## Exercise requirements
Pictures must be dropped from the copy of the entries below; all else is returned exactly.

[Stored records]
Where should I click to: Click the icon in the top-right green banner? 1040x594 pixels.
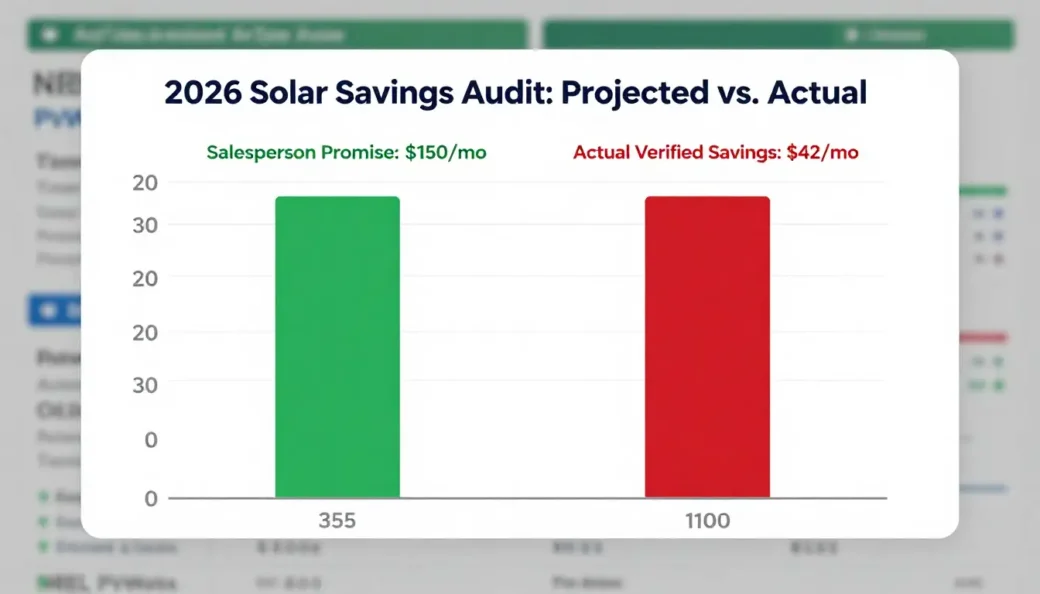tap(851, 33)
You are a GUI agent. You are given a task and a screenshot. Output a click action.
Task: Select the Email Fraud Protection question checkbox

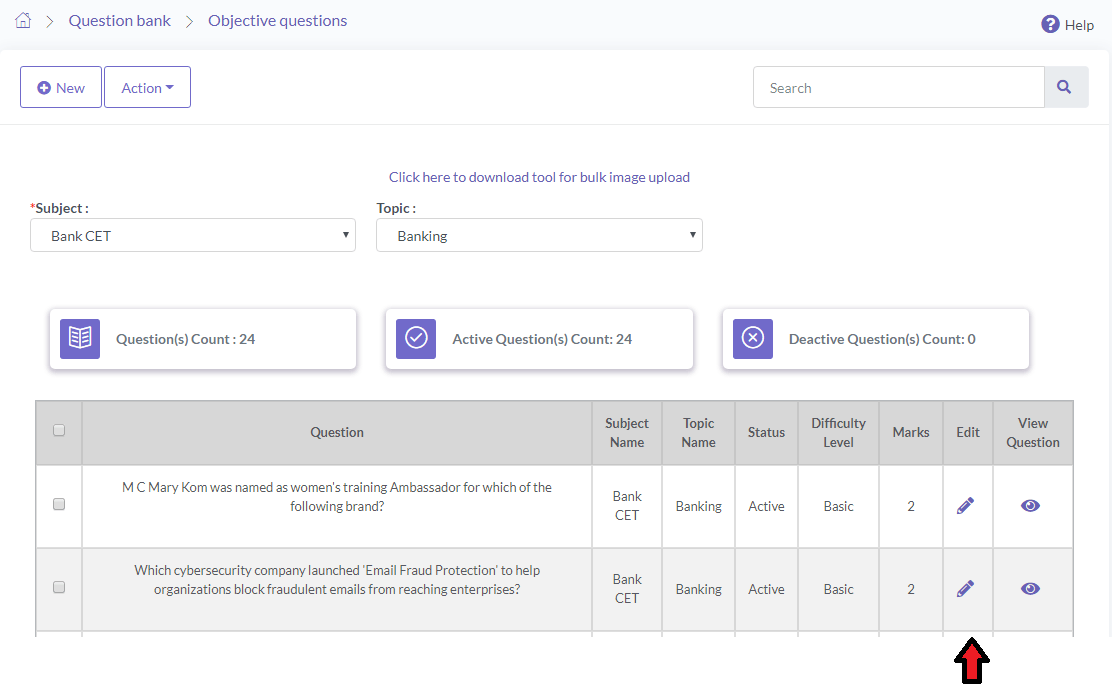tap(59, 588)
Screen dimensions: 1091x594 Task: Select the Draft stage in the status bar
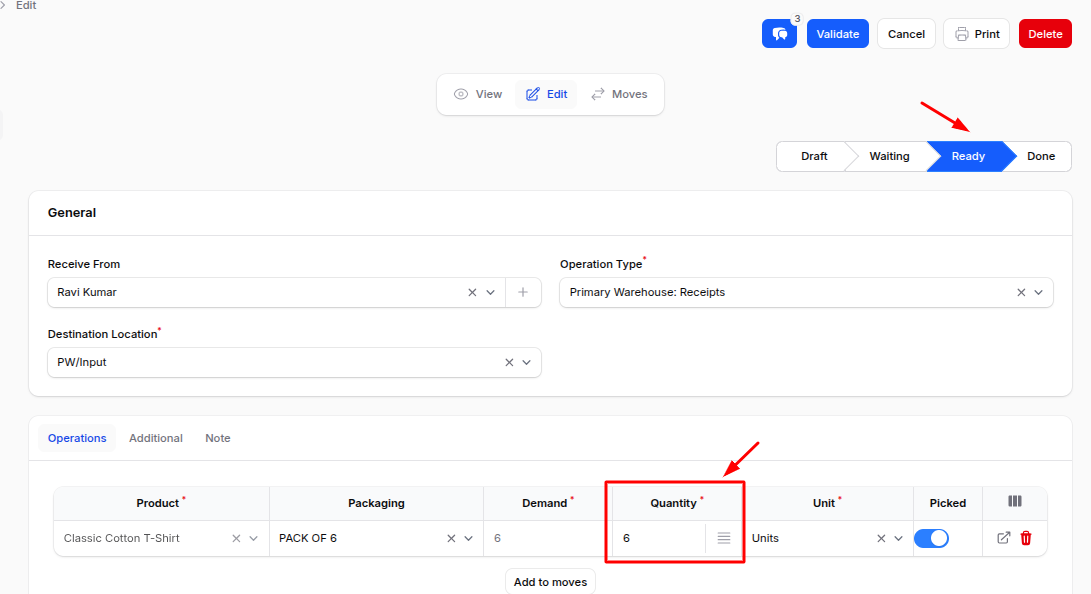(x=813, y=156)
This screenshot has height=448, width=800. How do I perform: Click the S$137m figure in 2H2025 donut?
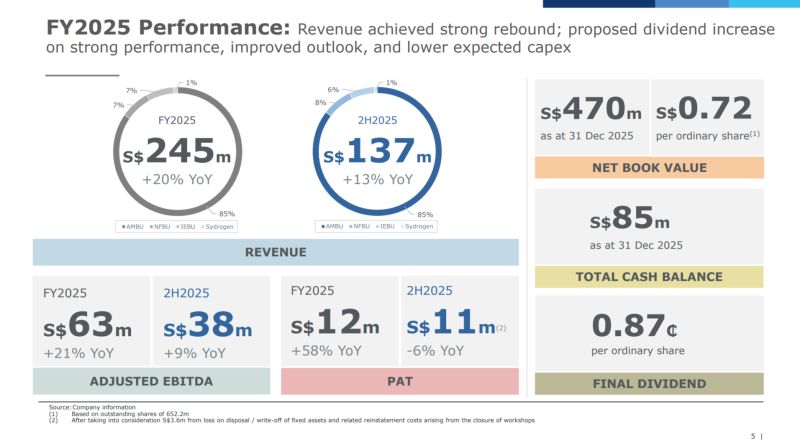click(380, 152)
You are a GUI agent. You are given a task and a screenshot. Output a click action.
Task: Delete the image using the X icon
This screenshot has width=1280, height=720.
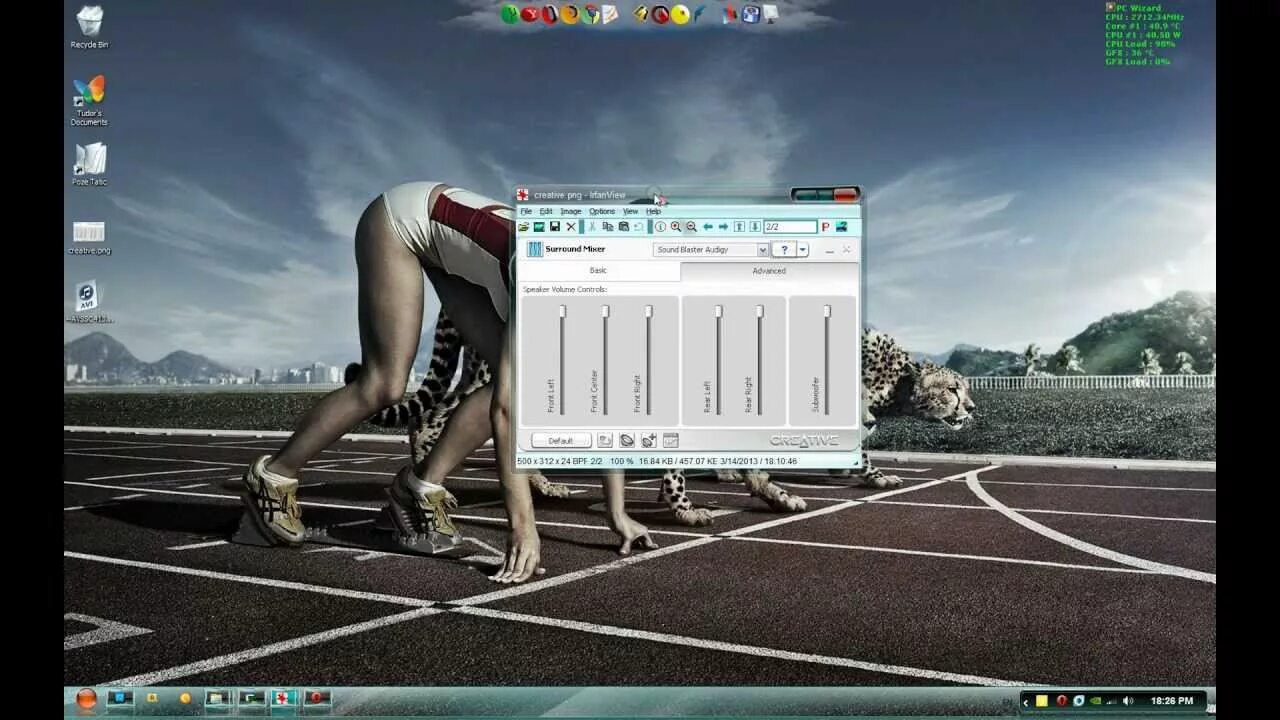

## Result below
Where should I click to: Click the icon in the top-right green banner? 1040x594 pixels.
tap(851, 33)
You are a GUI agent. You are given a task and a screenshot. Output a click action.
Task: Select the Email Fraud Protection question checkbox

tap(59, 588)
Screen dimensions: 1091x594 Task: Select the Draft stage in the status bar
(x=813, y=156)
This screenshot has height=448, width=800. How do I perform: Click the S$137m figure in 2H2025 donut?
click(380, 152)
You are a GUI agent. You are given a task and a screenshot. Output a click action.
Task: Delete the image using the X icon
This screenshot has width=1280, height=720.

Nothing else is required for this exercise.